Segment Start: Material to process

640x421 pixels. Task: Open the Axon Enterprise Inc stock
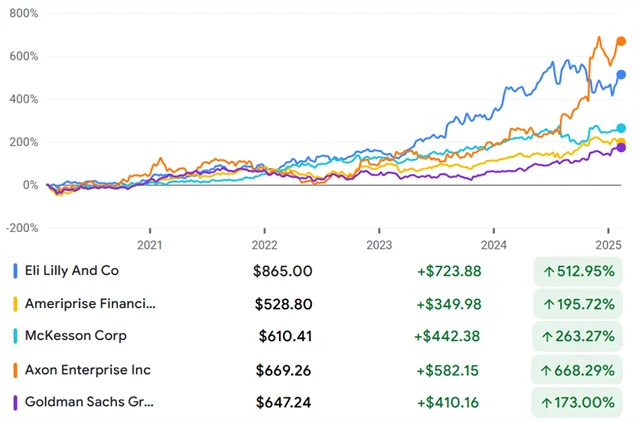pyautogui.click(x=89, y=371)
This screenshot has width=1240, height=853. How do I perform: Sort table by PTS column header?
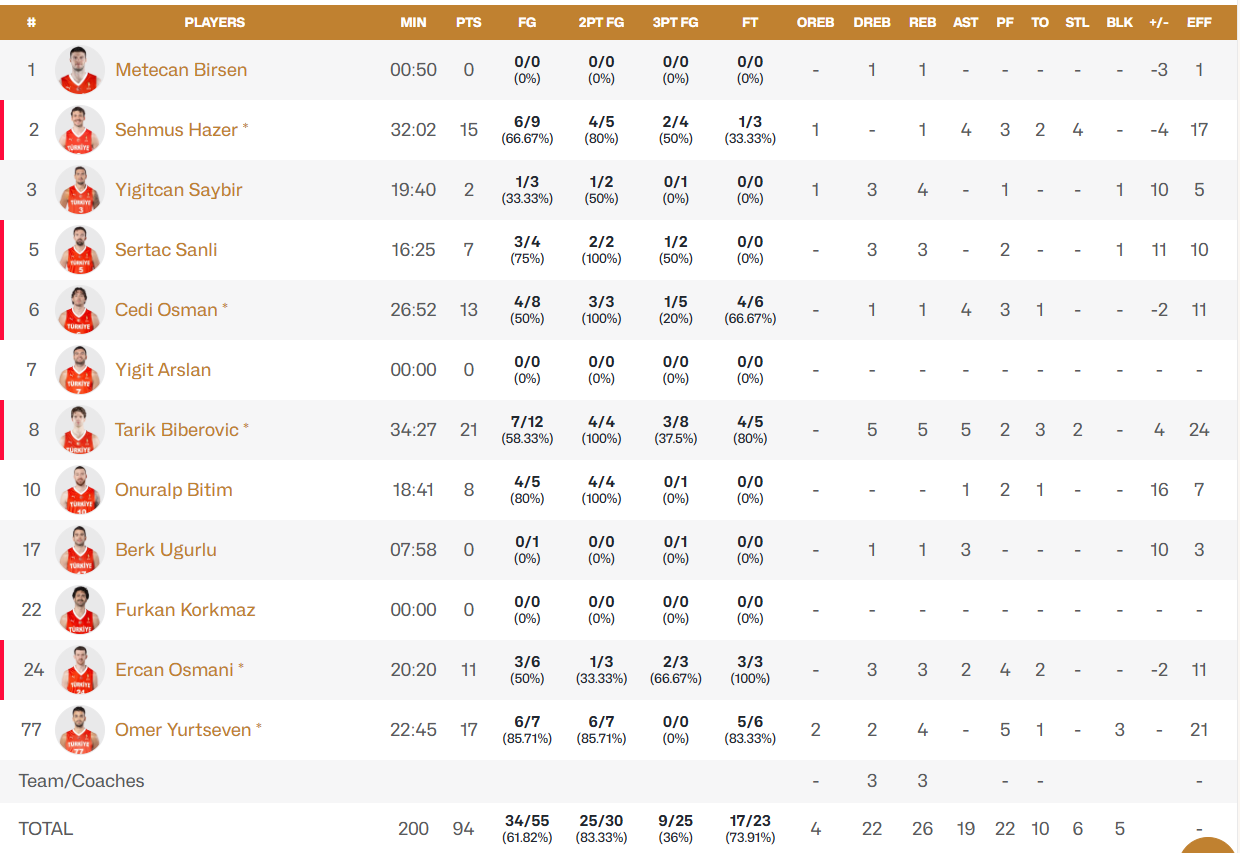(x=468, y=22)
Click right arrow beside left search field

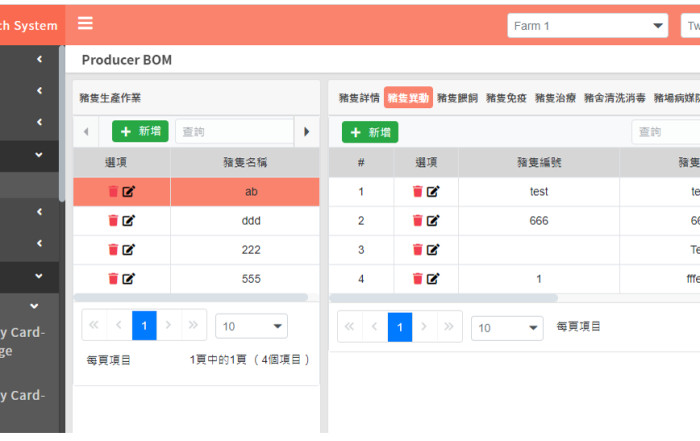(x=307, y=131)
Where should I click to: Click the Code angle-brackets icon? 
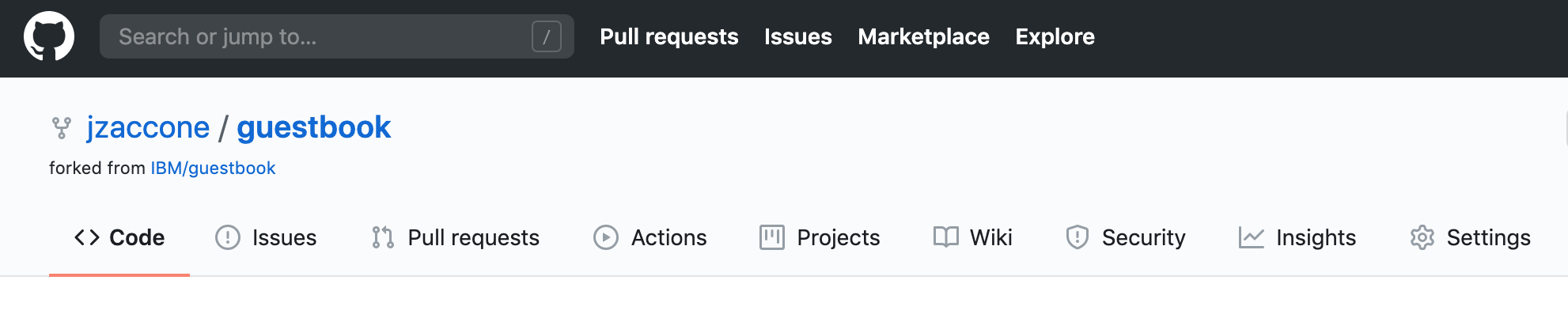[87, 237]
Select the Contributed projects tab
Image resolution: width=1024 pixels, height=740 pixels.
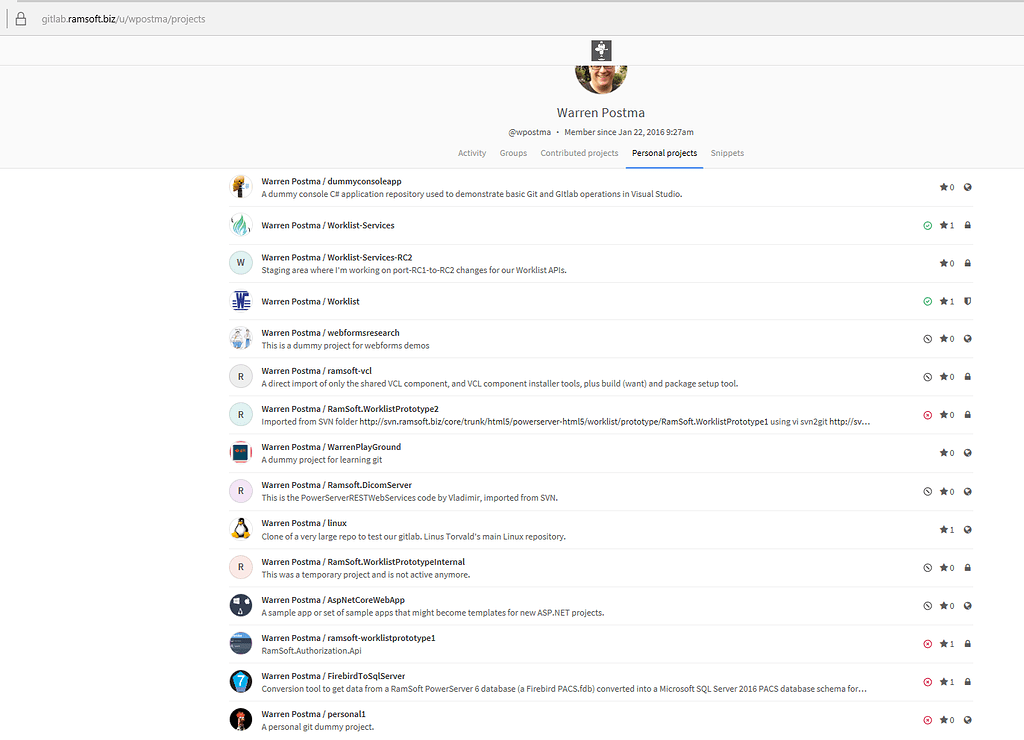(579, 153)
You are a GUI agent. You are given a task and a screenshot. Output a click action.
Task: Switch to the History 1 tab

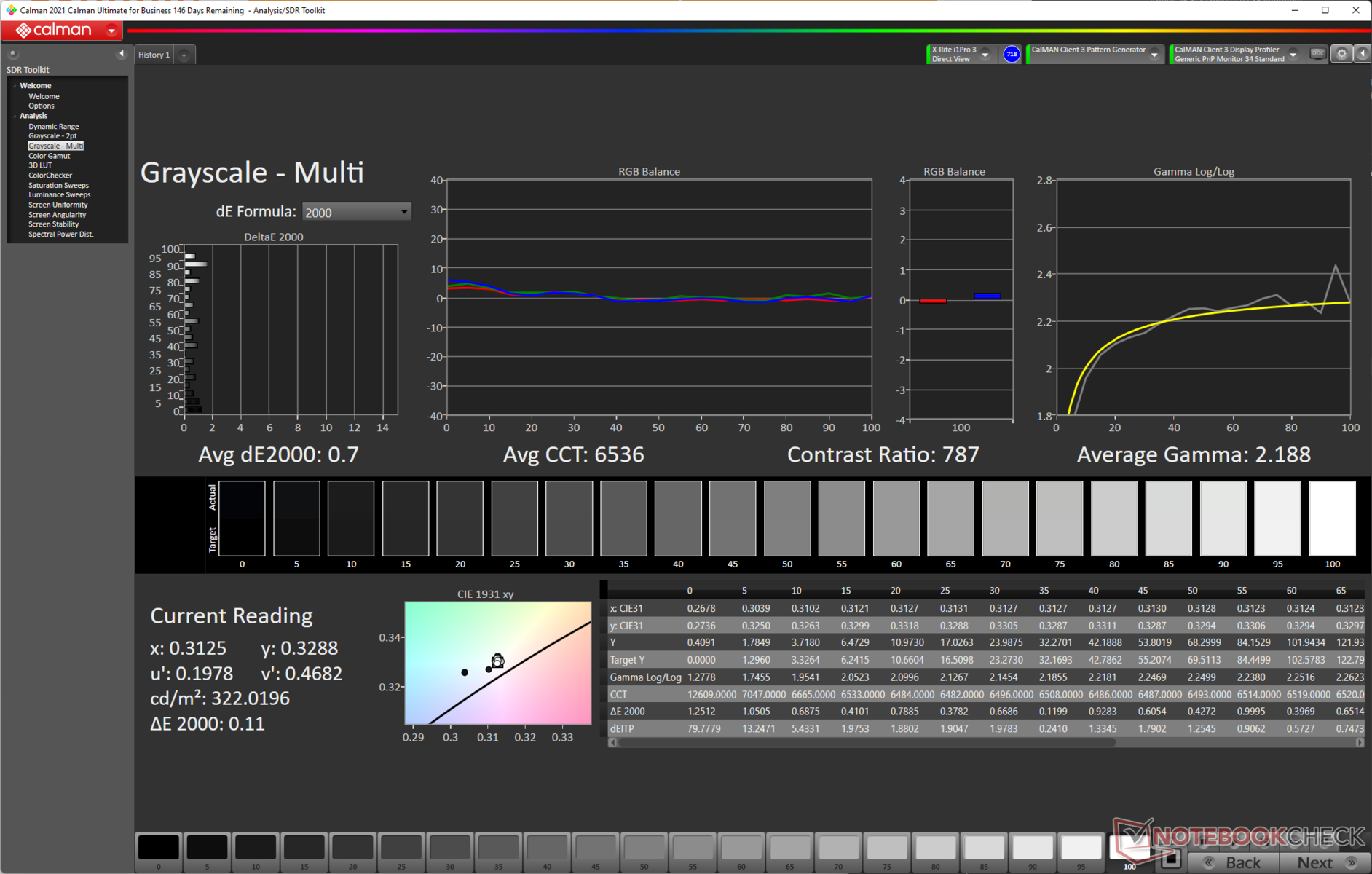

Segment End: Material to process

• Task item:
An answer that restates all the entries exactly and drops the images is what is needed.

• Task result:
640x421 pixels. Task: Open the Axon Enterprise Inc stock
pyautogui.click(x=89, y=371)
This screenshot has width=1240, height=853. How do I perform: Sort table by PTS column header?
(x=468, y=22)
Click right arrow beside left search field

(x=307, y=131)
Where should I click to: Click the Code angle-brackets icon? 
[87, 237]
Select the Contributed projects tab
Image resolution: width=1024 pixels, height=740 pixels.
(579, 153)
You are a GUI agent. You are given a task and a screenshot. Output a click action.
Task: Switch to the History 1 tab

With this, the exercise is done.